═════ PROVIDED MATERIAL ═════

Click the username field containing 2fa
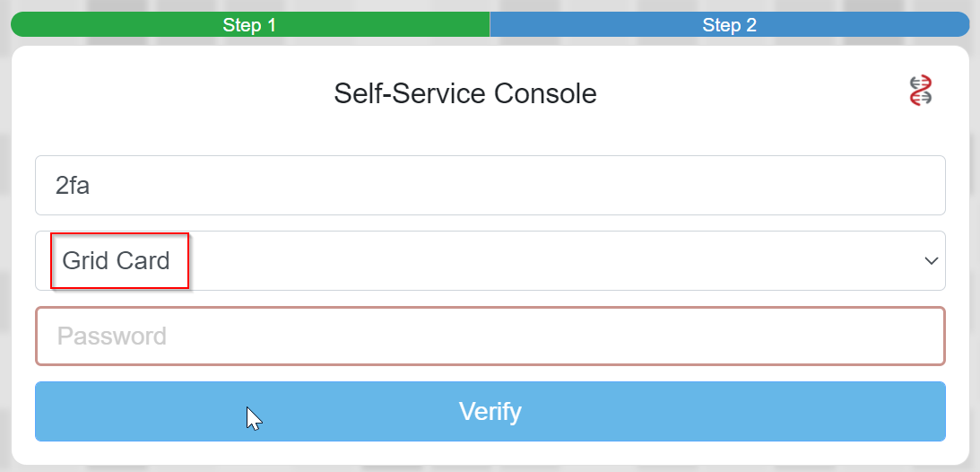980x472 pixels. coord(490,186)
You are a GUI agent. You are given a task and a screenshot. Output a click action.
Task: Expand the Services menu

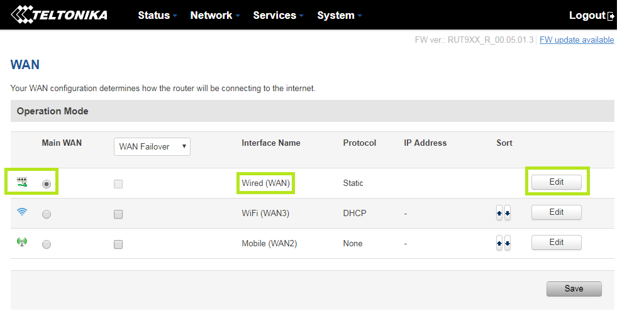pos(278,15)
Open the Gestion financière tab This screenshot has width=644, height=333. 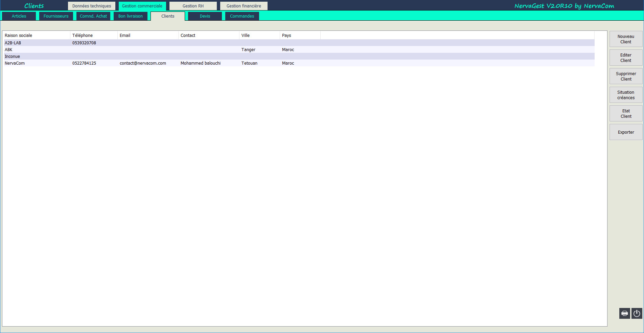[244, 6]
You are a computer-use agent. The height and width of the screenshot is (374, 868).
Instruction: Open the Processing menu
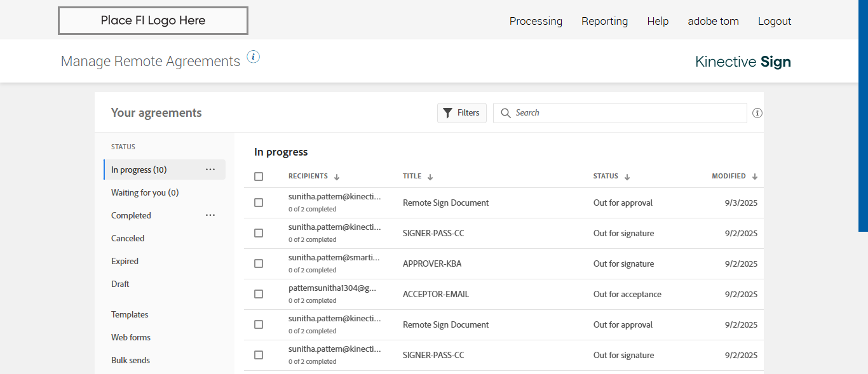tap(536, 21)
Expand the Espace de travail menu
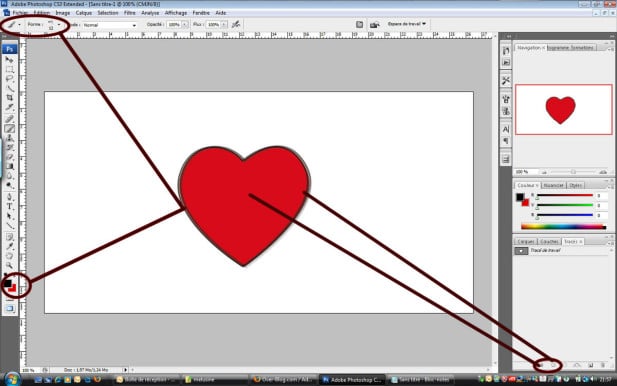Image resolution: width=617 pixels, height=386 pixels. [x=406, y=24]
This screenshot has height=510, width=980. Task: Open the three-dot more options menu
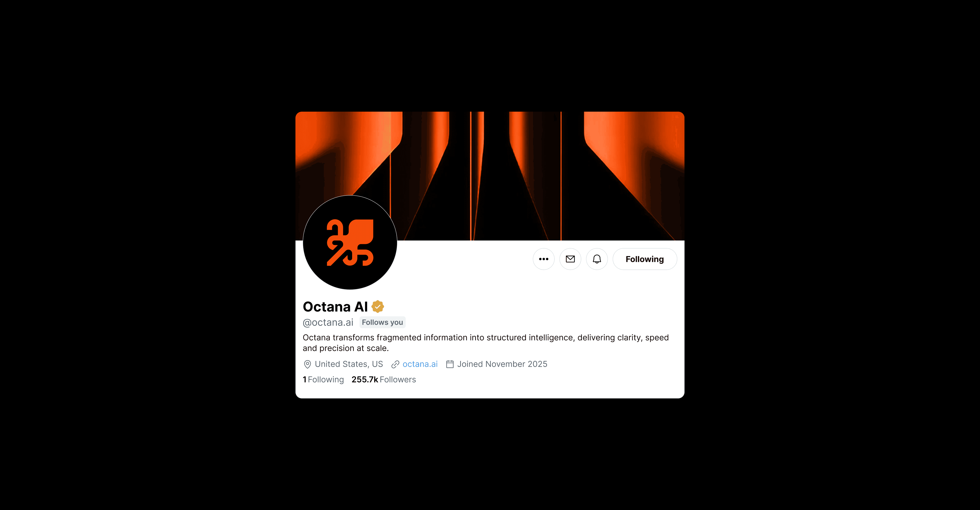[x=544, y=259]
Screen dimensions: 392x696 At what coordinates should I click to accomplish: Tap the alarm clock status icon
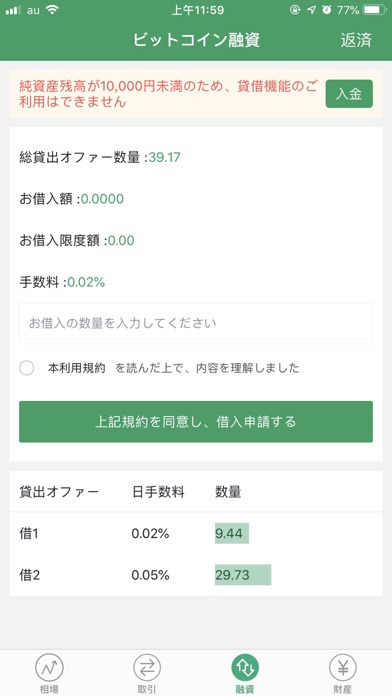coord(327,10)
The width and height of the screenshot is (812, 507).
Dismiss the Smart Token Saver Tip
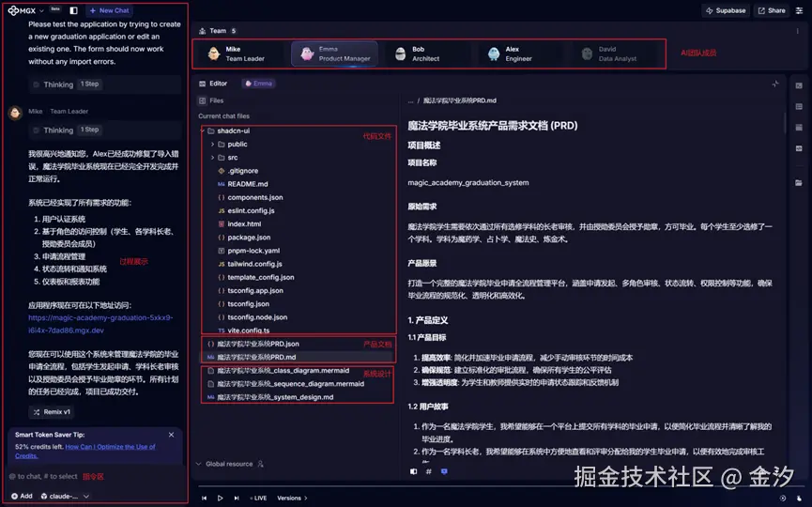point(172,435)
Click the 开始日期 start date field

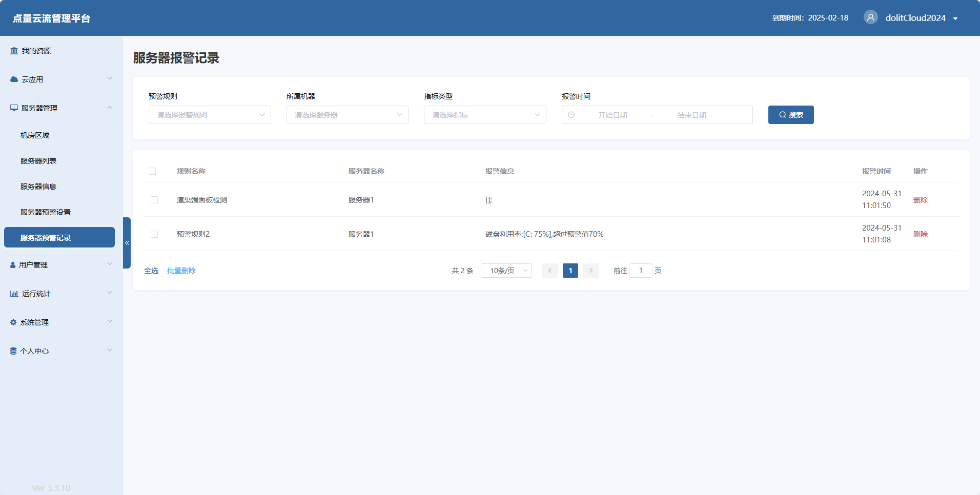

═════

**WHAT YOU WILL DO:** A verbatim copy is needed of the lines running from the line with "This screenshot has height=510, width=980." to the end of the data above, both included. Keep the pictures out of it.

**RESPONSE BELOW:**
This screenshot has height=510, width=980. Task: Open the three-dot more options menu
[x=544, y=259]
Screen dimensions: 392x696 At what coordinates should I click to accomplish: Tap the alarm clock status icon
coord(327,10)
The width and height of the screenshot is (812, 507).
Dismiss the Smart Token Saver Tip
point(172,435)
Click the 开始日期 start date field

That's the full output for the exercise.